START Data records

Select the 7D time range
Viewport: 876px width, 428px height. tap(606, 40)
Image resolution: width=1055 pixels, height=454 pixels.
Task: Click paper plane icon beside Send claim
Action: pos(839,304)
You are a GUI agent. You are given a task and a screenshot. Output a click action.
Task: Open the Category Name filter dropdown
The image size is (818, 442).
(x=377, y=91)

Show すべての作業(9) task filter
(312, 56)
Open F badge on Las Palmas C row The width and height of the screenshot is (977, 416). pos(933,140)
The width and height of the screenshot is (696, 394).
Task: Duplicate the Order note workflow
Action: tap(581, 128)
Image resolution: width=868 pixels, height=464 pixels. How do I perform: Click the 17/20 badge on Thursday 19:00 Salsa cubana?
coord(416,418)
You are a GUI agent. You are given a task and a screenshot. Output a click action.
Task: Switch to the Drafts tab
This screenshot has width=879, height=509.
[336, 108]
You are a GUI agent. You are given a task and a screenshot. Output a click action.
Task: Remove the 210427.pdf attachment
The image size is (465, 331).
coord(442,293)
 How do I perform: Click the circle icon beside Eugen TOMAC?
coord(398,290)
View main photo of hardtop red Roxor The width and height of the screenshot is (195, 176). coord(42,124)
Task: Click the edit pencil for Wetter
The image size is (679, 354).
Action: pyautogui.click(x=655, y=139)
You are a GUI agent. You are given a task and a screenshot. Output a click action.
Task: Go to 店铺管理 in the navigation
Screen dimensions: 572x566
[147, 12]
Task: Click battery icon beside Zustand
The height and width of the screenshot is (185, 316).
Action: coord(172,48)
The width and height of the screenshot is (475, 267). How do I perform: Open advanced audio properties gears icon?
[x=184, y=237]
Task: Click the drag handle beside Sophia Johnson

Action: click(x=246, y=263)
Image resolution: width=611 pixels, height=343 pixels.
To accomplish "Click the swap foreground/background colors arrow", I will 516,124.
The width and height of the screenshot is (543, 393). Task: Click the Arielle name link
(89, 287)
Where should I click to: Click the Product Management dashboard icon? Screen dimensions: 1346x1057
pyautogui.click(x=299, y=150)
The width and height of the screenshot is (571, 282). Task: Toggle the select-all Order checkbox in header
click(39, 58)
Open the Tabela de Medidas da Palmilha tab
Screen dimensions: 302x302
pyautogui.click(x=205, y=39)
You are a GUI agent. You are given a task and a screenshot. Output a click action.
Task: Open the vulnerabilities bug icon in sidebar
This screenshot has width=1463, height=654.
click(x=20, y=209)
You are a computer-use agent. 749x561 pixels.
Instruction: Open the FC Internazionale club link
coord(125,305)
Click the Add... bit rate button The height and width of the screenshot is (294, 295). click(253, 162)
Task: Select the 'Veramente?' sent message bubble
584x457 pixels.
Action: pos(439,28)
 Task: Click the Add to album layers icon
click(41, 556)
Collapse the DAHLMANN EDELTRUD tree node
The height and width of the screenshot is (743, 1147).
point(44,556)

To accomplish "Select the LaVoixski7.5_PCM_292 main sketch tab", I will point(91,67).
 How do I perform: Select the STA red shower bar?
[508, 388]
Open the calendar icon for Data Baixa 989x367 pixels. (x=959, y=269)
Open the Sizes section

END Data records

Exercise prompt:
Output, exactly and with no other text, the line that contains "The width and height of the screenshot is (475, 267)." and all lines from there to the end of the records.

Problem solution:
The width and height of the screenshot is (475, 267). How do I perform: Open advanced audio properties gears icon?
[x=184, y=237]
Task: Click the drag handle beside Sophia Johnson

Action: click(x=246, y=263)
Image resolution: width=611 pixels, height=343 pixels.
To accomplish "Click the swap foreground/background colors arrow", I will 516,124.
The width and height of the screenshot is (543, 393). Task: Click the Arielle name link
(89, 287)
Where should I click to: Click the Product Management dashboard icon? Screen dimensions: 1346x1057
pyautogui.click(x=299, y=150)
The width and height of the screenshot is (571, 282). Task: Toggle the select-all Order checkbox in header
click(39, 58)
Open the Tabela de Medidas da Palmilha tab
Screen dimensions: 302x302
pyautogui.click(x=205, y=39)
You are a GUI agent. You are given a task and a screenshot. Output a click action.
Task: Open the vulnerabilities bug icon in sidebar
This screenshot has width=1463, height=654.
click(x=20, y=209)
You are a computer-use agent. 749x561 pixels.
Instruction: Open the FC Internazionale club link
coord(125,305)
Click the Add... bit rate button The height and width of the screenshot is (294, 295). click(253, 162)
Task: Select the 'Veramente?' sent message bubble
584x457 pixels.
Action: pos(439,28)
 Task: Click the Add to album layers icon
click(41, 556)
Collapse the DAHLMANN EDELTRUD tree node
The height and width of the screenshot is (743, 1147).
point(44,556)

To accomplish "Select the LaVoixski7.5_PCM_292 main sketch tab", I will point(91,67).
 How do I perform: Select the STA red shower bar?
[508, 388]
Open the calendar icon for Data Baixa 989x367 pixels. (x=959, y=269)
Open the Sizes section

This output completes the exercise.